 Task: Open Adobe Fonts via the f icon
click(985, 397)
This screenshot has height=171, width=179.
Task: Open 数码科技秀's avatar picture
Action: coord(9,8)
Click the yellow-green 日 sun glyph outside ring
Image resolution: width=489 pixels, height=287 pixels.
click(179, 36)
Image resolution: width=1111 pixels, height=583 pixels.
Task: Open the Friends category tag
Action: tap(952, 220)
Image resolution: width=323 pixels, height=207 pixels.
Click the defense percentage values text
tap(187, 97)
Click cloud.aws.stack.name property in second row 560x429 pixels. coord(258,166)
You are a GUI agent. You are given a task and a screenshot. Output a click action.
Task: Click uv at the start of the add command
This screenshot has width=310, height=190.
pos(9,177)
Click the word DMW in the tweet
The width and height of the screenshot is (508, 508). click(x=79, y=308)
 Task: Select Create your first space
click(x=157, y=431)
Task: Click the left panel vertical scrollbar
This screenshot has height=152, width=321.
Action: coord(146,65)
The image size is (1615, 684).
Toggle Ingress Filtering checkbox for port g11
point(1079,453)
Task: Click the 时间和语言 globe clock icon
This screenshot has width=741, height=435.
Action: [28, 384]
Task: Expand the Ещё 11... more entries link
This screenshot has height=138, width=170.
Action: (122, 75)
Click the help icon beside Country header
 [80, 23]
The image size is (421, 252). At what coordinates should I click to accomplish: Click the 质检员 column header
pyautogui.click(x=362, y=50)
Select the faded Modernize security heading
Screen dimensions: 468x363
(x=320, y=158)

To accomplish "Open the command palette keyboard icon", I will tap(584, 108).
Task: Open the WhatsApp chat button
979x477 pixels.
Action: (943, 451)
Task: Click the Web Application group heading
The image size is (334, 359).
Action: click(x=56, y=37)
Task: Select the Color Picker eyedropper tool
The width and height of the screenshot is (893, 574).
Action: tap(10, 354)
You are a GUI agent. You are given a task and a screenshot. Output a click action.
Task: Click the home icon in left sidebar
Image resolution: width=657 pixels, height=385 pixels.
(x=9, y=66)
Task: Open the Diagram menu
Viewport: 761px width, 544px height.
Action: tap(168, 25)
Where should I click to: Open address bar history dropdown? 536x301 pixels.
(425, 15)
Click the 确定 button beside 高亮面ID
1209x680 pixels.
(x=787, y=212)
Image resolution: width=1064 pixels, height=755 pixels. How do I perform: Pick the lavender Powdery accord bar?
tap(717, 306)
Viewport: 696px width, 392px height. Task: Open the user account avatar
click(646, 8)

Exercise directions — Copy every line of the entries above in which "button" occurs.

Solution to this exercise —
Task: Open the WhatsApp chat button
Click the 确定 button beside 高亮面ID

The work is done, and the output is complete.